* WHAT THIS TASK INVOLVES *
Recast the rows starting at the line containing "pixels, height=616 pixels." and ending at the line containing "This screenshot has height=474, width=474." as a JSON list of strings, one string per line, leaving out blank lines.
● ● ● ● ●
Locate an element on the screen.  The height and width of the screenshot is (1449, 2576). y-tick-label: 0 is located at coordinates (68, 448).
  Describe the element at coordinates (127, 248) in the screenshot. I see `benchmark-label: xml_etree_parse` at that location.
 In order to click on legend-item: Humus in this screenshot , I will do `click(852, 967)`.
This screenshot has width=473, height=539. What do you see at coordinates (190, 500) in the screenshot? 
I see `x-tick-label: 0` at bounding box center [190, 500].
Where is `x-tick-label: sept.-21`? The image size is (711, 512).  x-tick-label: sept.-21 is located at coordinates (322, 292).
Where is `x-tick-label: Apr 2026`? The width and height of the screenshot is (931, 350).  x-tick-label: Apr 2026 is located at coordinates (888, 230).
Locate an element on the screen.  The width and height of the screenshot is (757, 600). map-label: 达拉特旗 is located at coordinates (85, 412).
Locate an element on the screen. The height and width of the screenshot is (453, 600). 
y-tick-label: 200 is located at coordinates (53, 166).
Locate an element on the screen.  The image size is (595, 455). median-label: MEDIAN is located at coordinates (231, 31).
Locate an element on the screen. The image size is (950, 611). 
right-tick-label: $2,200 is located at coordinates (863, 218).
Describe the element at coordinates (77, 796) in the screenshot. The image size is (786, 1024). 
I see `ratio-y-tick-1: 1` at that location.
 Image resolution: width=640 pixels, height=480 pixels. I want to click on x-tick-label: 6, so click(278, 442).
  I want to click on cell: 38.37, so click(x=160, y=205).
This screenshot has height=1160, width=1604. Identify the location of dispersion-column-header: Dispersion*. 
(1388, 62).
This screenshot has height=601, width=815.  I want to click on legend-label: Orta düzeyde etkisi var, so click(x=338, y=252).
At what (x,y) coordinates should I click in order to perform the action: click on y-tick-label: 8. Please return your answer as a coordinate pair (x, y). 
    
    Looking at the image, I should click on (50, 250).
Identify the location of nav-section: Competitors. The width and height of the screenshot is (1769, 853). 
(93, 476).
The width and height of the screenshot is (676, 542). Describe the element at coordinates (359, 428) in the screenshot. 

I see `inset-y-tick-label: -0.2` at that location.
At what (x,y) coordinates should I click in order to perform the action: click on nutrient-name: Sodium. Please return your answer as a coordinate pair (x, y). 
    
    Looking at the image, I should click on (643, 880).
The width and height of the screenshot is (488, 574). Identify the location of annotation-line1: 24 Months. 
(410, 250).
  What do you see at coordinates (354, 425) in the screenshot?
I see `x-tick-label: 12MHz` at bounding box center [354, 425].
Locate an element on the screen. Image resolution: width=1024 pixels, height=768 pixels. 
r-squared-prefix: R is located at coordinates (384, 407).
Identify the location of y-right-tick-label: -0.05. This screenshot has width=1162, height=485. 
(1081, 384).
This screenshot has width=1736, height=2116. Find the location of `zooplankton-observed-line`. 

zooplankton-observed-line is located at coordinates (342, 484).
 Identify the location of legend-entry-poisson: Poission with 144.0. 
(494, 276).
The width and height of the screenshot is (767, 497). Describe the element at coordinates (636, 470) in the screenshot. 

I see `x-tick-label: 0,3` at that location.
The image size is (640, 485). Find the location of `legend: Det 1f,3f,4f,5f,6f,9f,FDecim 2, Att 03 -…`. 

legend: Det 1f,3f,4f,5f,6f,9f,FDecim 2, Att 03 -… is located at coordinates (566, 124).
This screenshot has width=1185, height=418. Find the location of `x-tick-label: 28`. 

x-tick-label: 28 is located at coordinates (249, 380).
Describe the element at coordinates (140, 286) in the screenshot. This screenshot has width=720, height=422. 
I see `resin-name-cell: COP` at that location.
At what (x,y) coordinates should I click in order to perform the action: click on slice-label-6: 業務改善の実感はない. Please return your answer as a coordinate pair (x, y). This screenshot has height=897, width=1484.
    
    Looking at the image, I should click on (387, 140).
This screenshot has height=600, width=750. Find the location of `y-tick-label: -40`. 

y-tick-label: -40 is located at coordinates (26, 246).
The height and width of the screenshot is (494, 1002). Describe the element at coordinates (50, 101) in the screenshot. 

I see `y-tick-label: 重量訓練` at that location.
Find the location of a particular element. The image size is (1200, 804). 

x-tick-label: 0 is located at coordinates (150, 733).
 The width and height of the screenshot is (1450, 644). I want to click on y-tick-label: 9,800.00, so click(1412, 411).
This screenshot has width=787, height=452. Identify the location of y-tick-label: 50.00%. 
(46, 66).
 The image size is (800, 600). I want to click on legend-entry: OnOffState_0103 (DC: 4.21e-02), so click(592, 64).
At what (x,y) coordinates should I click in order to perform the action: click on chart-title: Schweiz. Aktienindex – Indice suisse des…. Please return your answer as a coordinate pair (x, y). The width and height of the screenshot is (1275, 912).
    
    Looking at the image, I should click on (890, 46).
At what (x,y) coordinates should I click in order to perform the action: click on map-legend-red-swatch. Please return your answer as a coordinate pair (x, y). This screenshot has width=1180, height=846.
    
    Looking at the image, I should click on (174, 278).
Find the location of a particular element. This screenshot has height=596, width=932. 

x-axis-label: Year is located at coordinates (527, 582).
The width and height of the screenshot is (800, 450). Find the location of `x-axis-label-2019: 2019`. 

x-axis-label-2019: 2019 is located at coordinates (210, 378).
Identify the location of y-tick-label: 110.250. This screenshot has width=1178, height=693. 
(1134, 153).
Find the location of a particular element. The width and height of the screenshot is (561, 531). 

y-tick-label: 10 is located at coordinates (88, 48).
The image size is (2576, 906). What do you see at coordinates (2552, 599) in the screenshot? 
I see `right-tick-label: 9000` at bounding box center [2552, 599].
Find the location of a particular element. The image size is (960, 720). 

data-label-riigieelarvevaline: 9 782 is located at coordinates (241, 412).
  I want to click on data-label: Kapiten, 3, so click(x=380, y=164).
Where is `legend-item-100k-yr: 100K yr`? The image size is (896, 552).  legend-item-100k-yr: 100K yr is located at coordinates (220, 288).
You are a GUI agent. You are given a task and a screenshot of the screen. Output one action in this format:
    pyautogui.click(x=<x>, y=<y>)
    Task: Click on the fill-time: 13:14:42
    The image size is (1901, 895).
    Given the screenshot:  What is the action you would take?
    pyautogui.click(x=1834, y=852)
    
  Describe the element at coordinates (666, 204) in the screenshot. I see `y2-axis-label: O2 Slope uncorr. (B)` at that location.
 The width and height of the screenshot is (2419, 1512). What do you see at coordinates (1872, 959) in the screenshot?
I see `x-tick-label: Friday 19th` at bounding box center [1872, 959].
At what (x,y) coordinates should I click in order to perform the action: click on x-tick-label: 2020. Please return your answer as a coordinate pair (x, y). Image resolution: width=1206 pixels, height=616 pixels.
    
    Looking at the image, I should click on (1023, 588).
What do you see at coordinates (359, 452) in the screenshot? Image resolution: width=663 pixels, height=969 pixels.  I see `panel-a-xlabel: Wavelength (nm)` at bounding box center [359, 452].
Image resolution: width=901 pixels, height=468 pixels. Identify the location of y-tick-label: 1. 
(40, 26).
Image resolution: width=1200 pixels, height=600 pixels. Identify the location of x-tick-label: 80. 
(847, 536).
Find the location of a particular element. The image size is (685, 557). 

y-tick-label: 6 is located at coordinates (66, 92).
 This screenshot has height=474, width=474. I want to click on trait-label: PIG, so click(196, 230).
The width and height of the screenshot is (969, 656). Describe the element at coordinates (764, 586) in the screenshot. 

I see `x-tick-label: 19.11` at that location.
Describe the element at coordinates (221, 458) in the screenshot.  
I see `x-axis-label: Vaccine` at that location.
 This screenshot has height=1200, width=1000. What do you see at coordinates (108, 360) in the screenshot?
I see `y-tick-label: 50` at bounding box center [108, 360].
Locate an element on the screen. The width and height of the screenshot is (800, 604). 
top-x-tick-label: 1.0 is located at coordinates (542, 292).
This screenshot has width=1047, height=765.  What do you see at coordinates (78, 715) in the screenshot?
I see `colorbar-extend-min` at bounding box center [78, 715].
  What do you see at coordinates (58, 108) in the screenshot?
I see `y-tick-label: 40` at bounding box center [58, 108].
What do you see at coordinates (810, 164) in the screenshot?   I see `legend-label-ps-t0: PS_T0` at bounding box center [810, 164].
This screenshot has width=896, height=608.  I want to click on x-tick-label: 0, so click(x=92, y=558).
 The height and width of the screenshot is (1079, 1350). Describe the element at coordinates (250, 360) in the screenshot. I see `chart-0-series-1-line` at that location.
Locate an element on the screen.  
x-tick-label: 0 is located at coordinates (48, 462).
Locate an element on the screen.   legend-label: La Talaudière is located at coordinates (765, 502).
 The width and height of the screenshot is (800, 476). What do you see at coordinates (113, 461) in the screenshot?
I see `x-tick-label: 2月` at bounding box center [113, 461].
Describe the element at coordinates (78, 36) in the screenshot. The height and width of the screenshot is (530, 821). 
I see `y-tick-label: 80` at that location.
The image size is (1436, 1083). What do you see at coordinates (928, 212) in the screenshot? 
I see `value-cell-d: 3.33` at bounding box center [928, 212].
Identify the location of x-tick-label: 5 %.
● ● ● ● ●
* SOLUTION FOR THIS TASK *
[
  "At what (x,y) coordinates should I click in order to perform the action: click on x-tick-label: 2020. Please return your answer as a coordinate pair (x, y). Image resolution: width=1206 pixels, height=616 pixels.",
  "    Looking at the image, I should click on (1023, 588).",
  "What do you see at coordinates (359, 452) in the screenshot? Image resolution: width=663 pixels, height=969 pixels.  I see `panel-a-xlabel: Wavelength (nm)` at bounding box center [359, 452].",
  "Image resolution: width=901 pixels, height=468 pixels. Identify the location of y-tick-label: 1. ",
  "(40, 26).",
  "Image resolution: width=1200 pixels, height=600 pixels. Identify the location of x-tick-label: 80. ",
  "(847, 536).",
  "Find the location of a particular element. The image size is (685, 557). ",
  "y-tick-label: 6 is located at coordinates (66, 92).",
  " This screenshot has height=474, width=474. I want to click on trait-label: PIG, so click(196, 230)."
]